There are moments where I am easily able to move into stillness. And moments when stillness is the space in which I am able to live.

These last few months have not held those moments.

I've felt the adrenaline coursing through my veins. The stress of hunting for a place to live, the relief of finding one relatively easily. The stress of packing, then moving, and then unpacking. The end of wedding central with a wedding out of town. Family obligations. Dealing with moving various utilities to our new house. Taking care of the need to upgrade and renew my drivers license. Wondering if the money would hold out in the midst of somewhat higher than usual financial obligations. Anticipating another out of town wedding that will hold both joy and some very big challenges for my heart. Working through some very challenging relational issues. Some frustrating health setbacks. And God working deeply in some very raw and painful spots in my heart. Intense and vivid dreams. Launching a new product at work, and this week having a week where because of a vacation, I'm juggling my own job and another job with full-time responsibilities. Hot weather that my body doesn't handle very well. All coupled with many weeks where sleep was fleeting if it came at all. I've felt almost manic in my desperate attempt to juggle it all, and my continuous reminders to myself to "not be stressed, these things don't matter hugely in the grand scheme of life."

There have been "oasis" moments. A conversation with a new friend in a coffee shop that unexpectedly went to the deep places quickly, and reminded me of the things my heart loves. A period of time sitting in a mountain-top meadow, praying. A beautiful wild rose, shielded by a stone and the roots of a tree, near my favorite lake. But the moments have been a bit fleeting, and I am weary.

I've known for a bit now that I was running on fumes. That I was becoming deeply soul weary. The crash came suddenly, but not totally unexpectedly last night. I'd simply been hoping that it would wait to come until after this long weekend full of obligations.

It didn't.

So. I'm thinking about stillness, and how, after a season that has been nearly manic, it's hard to settle back into that place of stillness. About how I'm banking on a few short days off to be restorative, but how I realized this morning that if I can't manage to find stillness before those days, I will be unlikely to find it then.

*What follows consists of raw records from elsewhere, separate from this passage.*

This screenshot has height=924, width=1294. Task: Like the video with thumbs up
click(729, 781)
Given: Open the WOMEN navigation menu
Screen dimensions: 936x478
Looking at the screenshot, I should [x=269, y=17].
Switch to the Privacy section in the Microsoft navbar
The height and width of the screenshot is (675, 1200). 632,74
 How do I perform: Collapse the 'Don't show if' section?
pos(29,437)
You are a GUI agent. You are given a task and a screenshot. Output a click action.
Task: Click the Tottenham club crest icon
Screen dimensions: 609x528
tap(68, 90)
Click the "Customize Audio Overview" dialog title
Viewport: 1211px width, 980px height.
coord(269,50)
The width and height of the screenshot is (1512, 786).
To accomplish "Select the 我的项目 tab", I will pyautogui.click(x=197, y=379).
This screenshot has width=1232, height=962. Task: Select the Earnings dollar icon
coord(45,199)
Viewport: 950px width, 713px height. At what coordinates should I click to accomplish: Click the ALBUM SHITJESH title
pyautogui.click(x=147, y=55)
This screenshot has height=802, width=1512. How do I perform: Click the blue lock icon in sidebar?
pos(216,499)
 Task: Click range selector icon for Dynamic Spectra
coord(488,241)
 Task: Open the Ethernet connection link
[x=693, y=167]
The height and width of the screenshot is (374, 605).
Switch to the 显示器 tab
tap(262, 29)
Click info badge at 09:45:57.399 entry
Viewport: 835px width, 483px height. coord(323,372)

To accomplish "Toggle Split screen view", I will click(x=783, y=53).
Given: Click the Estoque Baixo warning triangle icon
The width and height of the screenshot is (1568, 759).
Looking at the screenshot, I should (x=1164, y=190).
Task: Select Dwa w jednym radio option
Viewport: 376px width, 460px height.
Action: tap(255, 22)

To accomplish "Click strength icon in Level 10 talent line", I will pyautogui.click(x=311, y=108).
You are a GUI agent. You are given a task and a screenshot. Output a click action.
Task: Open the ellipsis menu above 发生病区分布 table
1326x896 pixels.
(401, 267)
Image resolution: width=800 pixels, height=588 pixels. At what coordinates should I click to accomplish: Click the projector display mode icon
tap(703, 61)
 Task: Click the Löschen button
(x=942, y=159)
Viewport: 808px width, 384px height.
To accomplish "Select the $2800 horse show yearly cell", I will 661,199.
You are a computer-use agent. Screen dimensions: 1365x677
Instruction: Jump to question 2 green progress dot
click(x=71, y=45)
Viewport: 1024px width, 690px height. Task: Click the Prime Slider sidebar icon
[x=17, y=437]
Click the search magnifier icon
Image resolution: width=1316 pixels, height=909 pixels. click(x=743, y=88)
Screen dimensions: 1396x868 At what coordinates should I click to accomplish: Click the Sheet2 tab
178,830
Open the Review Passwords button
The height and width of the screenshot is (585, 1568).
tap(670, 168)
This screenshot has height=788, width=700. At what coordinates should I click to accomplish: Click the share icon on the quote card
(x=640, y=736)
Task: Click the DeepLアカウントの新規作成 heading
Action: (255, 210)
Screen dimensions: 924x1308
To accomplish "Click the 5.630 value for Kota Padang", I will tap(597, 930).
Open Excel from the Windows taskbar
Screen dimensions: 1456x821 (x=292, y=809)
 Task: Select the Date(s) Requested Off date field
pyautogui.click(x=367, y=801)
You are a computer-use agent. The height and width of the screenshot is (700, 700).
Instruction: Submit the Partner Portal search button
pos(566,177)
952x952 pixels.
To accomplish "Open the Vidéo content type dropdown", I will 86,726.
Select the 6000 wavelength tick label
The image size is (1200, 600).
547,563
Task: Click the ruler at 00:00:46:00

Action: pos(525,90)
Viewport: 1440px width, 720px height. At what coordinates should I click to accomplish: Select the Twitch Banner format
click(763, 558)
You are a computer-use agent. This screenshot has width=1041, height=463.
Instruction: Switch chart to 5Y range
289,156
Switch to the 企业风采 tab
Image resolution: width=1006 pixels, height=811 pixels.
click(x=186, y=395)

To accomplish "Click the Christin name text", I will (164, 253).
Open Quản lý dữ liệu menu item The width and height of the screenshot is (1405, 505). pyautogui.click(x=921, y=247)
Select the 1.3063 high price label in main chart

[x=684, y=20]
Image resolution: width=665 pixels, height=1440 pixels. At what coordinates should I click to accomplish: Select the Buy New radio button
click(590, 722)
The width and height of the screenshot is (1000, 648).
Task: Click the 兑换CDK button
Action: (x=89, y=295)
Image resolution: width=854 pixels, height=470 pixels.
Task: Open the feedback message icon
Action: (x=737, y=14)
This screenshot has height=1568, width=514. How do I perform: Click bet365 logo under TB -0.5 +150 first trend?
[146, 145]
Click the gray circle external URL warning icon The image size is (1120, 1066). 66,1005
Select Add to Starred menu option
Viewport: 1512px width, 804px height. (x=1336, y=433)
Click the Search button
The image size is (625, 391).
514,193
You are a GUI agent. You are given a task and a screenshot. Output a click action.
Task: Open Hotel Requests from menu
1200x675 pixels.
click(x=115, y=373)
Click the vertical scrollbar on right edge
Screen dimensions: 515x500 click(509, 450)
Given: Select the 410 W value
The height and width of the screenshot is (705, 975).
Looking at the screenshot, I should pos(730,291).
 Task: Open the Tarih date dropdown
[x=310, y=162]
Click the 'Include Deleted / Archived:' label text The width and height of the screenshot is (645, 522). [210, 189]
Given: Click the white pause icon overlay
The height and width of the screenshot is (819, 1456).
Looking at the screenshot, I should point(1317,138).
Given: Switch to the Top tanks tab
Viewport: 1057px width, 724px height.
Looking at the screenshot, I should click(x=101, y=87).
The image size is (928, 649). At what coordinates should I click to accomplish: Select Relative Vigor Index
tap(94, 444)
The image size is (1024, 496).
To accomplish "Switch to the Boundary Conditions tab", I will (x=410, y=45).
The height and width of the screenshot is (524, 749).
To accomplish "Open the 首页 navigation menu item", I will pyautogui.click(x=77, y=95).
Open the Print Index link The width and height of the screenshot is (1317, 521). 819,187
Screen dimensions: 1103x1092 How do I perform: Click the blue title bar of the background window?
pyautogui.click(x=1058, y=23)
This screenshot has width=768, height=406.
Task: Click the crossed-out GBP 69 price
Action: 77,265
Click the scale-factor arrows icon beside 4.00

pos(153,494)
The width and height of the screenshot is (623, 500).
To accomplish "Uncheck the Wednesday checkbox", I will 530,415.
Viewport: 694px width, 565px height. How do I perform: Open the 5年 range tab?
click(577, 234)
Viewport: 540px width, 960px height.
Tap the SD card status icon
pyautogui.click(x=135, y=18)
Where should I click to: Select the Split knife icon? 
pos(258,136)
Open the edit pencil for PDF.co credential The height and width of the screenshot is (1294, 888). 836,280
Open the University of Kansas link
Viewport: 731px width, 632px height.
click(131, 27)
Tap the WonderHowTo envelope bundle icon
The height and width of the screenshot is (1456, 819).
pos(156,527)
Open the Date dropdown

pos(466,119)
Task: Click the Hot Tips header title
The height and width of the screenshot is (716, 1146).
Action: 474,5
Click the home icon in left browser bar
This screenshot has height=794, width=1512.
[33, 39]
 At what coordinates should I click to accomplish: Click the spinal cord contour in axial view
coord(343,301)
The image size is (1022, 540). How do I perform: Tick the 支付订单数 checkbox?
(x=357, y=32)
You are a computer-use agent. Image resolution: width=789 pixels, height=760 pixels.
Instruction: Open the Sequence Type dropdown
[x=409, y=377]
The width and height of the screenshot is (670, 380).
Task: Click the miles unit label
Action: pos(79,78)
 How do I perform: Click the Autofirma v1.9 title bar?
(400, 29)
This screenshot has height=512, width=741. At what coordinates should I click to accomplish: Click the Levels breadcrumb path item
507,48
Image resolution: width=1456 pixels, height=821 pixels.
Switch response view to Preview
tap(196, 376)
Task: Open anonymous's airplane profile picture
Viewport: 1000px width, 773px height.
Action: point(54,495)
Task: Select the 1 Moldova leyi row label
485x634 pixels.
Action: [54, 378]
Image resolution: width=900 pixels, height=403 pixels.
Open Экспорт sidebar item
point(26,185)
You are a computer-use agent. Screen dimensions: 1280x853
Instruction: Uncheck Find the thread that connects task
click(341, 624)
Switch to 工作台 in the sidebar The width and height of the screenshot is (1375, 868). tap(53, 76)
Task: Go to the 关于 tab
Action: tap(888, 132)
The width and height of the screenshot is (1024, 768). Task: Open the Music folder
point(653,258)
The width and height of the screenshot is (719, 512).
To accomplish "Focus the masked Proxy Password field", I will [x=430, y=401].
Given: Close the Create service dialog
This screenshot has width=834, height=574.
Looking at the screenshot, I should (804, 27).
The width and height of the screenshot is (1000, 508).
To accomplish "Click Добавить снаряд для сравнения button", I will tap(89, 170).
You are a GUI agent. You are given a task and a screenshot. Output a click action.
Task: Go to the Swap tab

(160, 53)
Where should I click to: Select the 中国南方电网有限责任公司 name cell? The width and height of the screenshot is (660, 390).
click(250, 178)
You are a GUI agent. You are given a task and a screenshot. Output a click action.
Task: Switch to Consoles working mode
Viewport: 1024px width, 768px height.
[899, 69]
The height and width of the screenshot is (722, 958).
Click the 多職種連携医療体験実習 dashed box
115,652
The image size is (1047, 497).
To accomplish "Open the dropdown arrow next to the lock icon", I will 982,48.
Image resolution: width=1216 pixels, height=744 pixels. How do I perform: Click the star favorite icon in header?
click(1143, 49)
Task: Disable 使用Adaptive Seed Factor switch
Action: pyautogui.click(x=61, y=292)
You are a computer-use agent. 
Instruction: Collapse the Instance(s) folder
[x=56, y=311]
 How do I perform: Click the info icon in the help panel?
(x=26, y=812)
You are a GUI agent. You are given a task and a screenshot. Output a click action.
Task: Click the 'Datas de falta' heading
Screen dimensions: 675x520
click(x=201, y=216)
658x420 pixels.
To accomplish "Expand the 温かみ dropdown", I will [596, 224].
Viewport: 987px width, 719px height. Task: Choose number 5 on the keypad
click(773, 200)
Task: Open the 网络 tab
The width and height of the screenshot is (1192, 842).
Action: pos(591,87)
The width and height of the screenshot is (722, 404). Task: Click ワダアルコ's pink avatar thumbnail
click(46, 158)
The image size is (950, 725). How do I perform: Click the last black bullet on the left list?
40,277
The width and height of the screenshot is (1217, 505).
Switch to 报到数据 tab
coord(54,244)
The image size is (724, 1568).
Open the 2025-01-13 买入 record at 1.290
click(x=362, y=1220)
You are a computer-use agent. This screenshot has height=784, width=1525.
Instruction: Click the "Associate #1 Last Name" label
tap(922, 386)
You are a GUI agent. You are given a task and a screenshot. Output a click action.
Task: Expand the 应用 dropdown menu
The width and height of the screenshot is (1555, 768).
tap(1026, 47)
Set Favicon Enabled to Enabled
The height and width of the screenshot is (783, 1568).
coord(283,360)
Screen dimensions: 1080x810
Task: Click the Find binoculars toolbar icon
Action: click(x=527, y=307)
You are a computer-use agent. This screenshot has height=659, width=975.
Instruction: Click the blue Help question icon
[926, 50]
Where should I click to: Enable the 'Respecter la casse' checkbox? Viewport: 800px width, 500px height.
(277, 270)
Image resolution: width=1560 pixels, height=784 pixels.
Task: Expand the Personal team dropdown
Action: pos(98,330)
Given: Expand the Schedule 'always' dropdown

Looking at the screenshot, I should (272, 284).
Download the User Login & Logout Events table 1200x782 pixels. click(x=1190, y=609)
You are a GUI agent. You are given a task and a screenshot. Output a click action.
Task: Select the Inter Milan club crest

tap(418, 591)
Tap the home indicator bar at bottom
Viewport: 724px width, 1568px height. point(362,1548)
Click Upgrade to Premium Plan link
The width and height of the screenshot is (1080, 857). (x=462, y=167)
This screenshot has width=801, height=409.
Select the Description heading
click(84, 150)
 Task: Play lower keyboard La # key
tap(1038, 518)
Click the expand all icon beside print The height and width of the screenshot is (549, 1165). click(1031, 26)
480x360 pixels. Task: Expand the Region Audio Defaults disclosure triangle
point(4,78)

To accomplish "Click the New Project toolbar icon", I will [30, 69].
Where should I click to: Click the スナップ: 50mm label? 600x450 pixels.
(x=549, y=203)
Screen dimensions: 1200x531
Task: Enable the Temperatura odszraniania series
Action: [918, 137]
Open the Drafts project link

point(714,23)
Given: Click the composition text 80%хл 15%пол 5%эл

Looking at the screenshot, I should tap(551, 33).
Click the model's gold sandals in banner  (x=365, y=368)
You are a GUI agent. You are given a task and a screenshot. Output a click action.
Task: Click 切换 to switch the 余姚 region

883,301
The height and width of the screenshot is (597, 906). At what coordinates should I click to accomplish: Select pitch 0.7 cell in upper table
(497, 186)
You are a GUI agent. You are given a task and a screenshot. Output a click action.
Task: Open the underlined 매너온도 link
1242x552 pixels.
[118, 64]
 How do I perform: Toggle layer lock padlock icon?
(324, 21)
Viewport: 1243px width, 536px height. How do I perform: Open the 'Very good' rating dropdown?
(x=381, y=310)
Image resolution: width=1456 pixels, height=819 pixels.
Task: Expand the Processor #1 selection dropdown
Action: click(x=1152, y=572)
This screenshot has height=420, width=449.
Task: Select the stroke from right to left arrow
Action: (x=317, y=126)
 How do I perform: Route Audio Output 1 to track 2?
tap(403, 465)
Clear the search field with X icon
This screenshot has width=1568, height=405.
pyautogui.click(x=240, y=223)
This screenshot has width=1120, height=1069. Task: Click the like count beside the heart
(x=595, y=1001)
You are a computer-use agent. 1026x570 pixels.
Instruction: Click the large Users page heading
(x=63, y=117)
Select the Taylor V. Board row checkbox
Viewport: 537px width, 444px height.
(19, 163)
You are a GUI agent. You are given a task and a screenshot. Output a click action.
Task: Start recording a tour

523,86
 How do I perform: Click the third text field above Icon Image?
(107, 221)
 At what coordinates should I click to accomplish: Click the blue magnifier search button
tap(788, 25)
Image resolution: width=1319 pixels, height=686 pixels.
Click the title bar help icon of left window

About how I fear that though I desperately need to meet Jesus, he won't show up in the time I've set aside for that, and how I fear the bereft and broken way that will make me feel. About the rational voice that reminds me that I'm in trouble if I'm only meeting with Jesus in the rare times when I can carve out a few days for him, and that I'm not meeting with him in my daily life.

Stillness is not my best skill when I'm coming off a time of driving, nearly manic stress, but I'm going to make an effort at it for the next couple of days. I'm going to try to do things that my heart loves, and that I find restful. Please don't laugh at me when I tell you that one of those things is a trip to Ikea to buy some much needed organizational supplies, followed by unpacking. It's starting to bother me that there are things scattered around our living room, and it will help me to be still if I can get that last bit of unpacking off of my plate. So, I'm going to take my time shopping. I'm going to rest and read. I'm going to intentionally (more than ususal, since I do this nightly) spend some time in scripture. I'm going to restore order to some places where my stressful month has left havoc - physical and emotional spaces.

And I'm going to practice stillness, push into it, rather than backing away from it, remembering a moment just recently where my heart was nearly still, and I turned away from the calming things, back towards that driving mania and stress (and paid for it at the cost of a night of sleep.)